The compressor, the turbine, and the bypass fan have a similar construction. They each have a rotor assembly including a rotor disk and a set of blades extending radially outwardly from the rotor disk. The compressor, the turbine, and the bypass fan share this basic configuration. However, the materials of construction of the rotor disks and the blades, as well as the shapes and sizes of the rotor disks and the blades, vary in these different sections of the gas turbine engine. The blades may be integral with and metallurgically bonded to the disk, forming a BLISK (“bladed disk”, also sometimes known as an “integrally bladed rotor” or IBR), or they may be mechanically attached to the disk.
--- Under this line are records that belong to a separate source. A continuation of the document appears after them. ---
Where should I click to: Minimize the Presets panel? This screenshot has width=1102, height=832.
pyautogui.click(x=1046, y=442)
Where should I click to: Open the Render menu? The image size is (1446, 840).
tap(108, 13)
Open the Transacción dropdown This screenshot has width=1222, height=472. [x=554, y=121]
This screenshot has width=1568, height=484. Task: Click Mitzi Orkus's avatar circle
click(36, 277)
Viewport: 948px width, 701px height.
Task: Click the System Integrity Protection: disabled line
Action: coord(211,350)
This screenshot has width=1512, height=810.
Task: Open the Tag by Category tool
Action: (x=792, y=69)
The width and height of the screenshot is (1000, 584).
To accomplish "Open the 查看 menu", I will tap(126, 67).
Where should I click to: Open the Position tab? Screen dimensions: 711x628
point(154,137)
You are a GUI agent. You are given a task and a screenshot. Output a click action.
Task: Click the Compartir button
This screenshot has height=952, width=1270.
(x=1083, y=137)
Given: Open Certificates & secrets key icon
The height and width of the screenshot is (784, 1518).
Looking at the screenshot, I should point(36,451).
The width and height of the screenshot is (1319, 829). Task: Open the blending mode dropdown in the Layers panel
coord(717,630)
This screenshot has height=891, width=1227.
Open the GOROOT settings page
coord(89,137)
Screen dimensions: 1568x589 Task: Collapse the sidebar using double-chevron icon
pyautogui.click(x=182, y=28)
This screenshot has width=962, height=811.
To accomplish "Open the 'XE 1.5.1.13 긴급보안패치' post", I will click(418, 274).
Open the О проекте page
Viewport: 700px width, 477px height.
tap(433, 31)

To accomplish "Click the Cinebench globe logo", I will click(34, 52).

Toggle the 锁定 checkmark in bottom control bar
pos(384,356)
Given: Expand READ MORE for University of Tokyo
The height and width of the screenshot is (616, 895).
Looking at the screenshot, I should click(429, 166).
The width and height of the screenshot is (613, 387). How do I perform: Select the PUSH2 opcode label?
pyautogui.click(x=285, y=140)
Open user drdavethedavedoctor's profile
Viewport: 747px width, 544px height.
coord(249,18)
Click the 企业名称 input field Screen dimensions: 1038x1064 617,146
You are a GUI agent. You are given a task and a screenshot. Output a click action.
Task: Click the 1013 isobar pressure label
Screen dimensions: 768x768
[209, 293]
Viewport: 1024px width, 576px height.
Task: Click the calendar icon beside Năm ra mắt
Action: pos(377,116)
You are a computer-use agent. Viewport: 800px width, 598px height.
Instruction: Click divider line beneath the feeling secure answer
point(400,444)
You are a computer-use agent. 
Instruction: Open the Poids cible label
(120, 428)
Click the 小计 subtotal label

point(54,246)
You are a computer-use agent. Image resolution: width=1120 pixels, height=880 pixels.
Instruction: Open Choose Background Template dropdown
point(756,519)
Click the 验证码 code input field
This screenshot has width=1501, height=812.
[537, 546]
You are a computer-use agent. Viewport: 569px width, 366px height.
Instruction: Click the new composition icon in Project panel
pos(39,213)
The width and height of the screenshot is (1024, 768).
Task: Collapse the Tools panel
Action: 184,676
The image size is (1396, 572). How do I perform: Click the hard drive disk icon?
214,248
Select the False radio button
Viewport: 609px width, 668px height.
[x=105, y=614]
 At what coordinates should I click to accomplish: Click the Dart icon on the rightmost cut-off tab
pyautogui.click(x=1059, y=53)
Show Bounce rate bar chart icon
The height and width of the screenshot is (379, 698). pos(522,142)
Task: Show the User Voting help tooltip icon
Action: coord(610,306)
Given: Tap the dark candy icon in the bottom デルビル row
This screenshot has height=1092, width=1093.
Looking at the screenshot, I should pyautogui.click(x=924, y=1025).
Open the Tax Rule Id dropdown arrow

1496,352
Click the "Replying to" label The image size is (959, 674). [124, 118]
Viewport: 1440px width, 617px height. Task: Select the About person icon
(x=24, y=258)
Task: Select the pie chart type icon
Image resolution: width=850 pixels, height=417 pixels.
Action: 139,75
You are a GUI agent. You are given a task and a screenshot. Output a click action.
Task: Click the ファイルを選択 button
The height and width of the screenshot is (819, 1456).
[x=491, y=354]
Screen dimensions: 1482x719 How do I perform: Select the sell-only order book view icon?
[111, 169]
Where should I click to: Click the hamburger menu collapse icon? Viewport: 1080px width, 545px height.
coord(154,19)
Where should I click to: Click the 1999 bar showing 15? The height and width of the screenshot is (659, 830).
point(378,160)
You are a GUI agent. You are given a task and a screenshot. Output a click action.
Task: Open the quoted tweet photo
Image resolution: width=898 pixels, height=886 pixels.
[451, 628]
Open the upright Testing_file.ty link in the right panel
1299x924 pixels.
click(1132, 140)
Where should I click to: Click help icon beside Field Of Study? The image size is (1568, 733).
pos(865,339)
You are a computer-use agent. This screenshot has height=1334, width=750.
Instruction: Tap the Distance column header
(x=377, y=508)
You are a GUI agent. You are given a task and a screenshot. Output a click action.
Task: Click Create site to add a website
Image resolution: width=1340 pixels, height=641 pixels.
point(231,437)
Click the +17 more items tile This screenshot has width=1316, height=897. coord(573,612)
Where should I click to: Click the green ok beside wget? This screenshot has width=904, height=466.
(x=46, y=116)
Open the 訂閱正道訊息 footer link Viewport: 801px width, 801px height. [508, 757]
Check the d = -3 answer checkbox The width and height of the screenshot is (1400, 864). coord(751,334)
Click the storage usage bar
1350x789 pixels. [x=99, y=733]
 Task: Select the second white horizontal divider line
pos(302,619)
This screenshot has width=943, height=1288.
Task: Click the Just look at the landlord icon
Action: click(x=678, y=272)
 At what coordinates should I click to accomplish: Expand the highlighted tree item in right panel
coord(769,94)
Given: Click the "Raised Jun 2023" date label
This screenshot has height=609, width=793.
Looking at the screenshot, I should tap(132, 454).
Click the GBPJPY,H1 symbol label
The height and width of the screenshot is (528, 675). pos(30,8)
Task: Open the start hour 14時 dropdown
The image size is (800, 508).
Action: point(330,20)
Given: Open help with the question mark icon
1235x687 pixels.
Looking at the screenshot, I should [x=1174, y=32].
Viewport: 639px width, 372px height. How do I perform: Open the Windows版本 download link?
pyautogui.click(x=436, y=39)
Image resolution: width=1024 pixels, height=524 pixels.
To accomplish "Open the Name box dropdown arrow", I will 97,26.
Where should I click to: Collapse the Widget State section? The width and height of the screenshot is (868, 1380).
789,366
During manufacture or service, one (or more) of the blades of the BLISK may be damaged, as for example by the impact of particles entrained in the gas flow that impinges on the blade. If the damage is sufficiently severe so that the location on the blade is below its minimum specified thickness, the blade must be repaired. In the repair, the damaged area is built up with a metallic deposit. The BLISK is then heat treated to relieve residual stresses. The repair process heats the BLISK and causes the formation of an oxygen-enriched, reduced-ductility alpha case in titanium-alloy BLISKs. The alpha case must be removed, typically by etching. If the blades of the BLISK are repaired multiple times, the disk may be etched so many times that other portions of the BLISK are reduced below their minimum dimensions. Repeated repairs are therefore not possible.
There is therefore a need for an approach that permits BLISKs to be repaired multiple times, without significant degradation in properties and without a reduction in dimensions to below the minimum specified values. The present invention fulfills this need, and further provides related advantages.